Favourite solo show of the year: ‘Waar Bloed Nie Loop Nie’ by Mellaney Roberts at Candice Berman Johannesburg.
Favourite artist of the year: Lindokuhle Sobekwa and Nolan Oswald Dennis.
Favourite artwork of the year: Mellaney Roberts’ ‘The Ancestor’
Favourite space: The Centre for the Less Good Idea in Joburg.
Favourite publication: The JCAF Journal.
Quote of the year: “By some logic, then, the permacrisis becomes its own form of stability – a hypermodern diagnosis of the everyday – a chain of overlapping crises without resolution, defined by endurance, suffering, and spectacle.” – ‘Force Majeure’ exhibition catalogue.
What I’d love to see in 2026: More experimentation with voice, authorship, technology, and their impact on the psyche.

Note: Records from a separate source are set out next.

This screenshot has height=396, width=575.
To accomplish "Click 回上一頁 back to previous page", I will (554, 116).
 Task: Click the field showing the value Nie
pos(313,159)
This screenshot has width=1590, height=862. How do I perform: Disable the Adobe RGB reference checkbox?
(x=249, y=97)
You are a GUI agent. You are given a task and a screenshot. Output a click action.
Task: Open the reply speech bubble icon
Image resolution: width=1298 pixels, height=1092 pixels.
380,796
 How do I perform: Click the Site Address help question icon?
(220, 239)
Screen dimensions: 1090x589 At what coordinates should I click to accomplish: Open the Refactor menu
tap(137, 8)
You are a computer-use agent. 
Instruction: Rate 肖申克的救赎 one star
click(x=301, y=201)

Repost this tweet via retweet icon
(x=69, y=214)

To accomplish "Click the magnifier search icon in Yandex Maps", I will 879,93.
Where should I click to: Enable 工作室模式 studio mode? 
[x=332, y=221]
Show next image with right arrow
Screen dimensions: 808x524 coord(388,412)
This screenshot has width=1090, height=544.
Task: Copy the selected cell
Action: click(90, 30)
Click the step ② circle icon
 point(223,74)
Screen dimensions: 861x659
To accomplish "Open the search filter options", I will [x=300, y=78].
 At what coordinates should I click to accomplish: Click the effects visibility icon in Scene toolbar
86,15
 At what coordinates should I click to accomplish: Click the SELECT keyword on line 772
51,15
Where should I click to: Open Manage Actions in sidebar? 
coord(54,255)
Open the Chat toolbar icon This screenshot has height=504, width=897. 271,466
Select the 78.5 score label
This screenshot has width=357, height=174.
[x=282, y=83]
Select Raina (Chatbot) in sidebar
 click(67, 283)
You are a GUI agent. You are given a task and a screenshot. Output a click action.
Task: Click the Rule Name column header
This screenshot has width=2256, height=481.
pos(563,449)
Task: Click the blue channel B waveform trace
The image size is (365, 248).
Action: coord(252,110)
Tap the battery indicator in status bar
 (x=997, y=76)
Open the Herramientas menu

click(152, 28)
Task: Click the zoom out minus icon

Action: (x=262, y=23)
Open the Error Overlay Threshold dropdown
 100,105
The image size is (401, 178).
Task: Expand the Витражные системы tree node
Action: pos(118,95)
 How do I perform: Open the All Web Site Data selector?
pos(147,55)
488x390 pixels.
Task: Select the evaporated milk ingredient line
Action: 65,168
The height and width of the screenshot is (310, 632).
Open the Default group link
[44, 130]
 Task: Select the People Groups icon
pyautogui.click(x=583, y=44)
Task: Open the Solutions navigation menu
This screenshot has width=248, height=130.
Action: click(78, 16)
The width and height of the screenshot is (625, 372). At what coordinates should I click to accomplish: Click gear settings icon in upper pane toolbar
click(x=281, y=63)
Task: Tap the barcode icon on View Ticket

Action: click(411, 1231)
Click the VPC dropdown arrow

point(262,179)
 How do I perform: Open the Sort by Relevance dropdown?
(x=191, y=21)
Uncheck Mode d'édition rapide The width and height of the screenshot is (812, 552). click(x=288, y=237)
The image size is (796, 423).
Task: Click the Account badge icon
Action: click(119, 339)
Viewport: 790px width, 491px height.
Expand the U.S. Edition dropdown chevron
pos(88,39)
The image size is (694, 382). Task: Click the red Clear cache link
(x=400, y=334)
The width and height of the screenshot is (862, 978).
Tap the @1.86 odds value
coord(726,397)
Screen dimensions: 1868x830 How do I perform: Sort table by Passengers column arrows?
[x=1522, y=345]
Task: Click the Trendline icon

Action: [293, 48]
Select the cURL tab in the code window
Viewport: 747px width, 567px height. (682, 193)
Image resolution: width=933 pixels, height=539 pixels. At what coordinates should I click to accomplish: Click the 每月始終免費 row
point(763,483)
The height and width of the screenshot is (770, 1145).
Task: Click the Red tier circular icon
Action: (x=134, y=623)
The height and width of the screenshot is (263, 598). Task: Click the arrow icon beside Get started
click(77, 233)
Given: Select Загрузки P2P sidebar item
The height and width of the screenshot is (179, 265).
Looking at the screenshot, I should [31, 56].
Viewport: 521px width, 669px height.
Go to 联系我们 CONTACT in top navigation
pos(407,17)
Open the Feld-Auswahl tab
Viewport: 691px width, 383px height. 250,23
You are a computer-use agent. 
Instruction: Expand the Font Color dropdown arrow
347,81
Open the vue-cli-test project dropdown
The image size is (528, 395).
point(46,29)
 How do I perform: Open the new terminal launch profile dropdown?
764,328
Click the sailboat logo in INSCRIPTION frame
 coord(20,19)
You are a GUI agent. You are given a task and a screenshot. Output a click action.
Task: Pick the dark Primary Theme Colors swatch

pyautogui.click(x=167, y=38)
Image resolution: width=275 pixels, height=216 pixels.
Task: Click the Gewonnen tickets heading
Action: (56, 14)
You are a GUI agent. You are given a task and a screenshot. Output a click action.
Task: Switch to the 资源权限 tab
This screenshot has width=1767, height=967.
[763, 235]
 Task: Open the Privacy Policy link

What I’d love to see retired in 2026: Hyperrealism.
Tiyani Rikhotso
Favourite group show of the year: The Royal Danish Academy’s MFA Degree Show 2025 at the Kunsthal Charlottenborg in Copenhagen. The show was a refreshing mix of mediums and subject matter that displayed the passion, candour and boldness that always moves me in graduate shows.
Favourite solo show of the year: Anna Oosting’s ‘Breaking Waves’ at the Museum Beelden aan Zee in The Hague. Oosting’s installation was a mesmerising meeting of science and art. The life breathed into the show’s floating sea creatures, through just a single fold, is a testament to the beauty in simplicity and has forever changed the way I see paper.
Favourite artist of the year: Kay-Leigh Fisher. I fell in love with Fisher’s work ‘Looking is Free’ (2025) at the FNB Joburg Art Fair and continue to revisit and marvel over the magic of her dancing figures and ethereal brushstrokes.
Favourite artwork of the year: Karin Daymond’s ‘Push and Pull’ (2018). Bumping into the White River Gallery and Daymond’s solo show, Source, was such a nice surprise on a recent trip to Mpumalanga. I have been thinking of the eerie landscape and Daymond’s sensitivity to light in the painting since.
Favourite space: The Library at Huis Marseille, Museum for Photography in Amsterdam.
Favourite publication: ArtThrob (particularly the texts in the features section and publishing of more news items in 2025) and Arts of the Working Class.
Quote of the year: “You’ll keep writing if it’s worth it to you—worth the dread, the headache, the fear, the exposure, the embarrassment.” – Haley Nahman
What I’d love to see in 2026: More art writing workshops.
What I’d love to see retired in 2026: QR code/no artwork labels. Bring text-based captions and artist statements back!
Emily Freedman
Favourite group show of the year: ‘Group Show From Hell’ by Girls Gallery.
Favourite solo show of the year: ‘Turning and Turning’ by Yolanda Li.
Favourite artist of the year: Lindokuhle Sobekwa.
Favourite artwork of the year: Phomolo Sello by Thero Makepe.
Favourite space: Lemkus Gallery.
Favourite publication: Democracy Now!. Western media’s ongoing distortion of news related to Palestine works as proof of how ideology seeps into every aspect of writing, from diction to narrative, to enact deep violence. I’m glad some platforms like Democracy Now! are filling a huge gap.
Quote of the year: What can the line do that the sentence cannot…I turn to poetry because it asked more of me…we wanted novels to be lucid and the sentence to be inconspicuous, to just serve the story… I just thought ‘why is that’, shouldn’t the sentence look more like van Gogh’s brushwork? Shouldn’t it be lifted away and have a kind of, the indelible mark of historic personhood in it?…in the 20th century prose has been asked to be mimetic, it should merely represent life…and poetry should be more, what Heidegger calls, the threshold moment, poesis rather than mimesis. Poesis is when, it’s the before the rose becomes a rose… the threshold moment, the liminal moment that leads up to rose-ness, what is that? And I think poetry is deeply interested in that procedural process as the event itself, it centres the procedure. Ocean Vuong (Interview: Fashion Neurosis with Bella Freud, 2025).
What I’d love to see in 2026: I’d love to see those little labels, next to the artwork, with its name. I love a well-designed catalogue, and these would just be the cherry on top. To engage an exhibition on your own terms is only enhanced when you know what the exhibition’s terms are, I think.
What I’d love to see retired in 2026: Male-dominated events/spaces.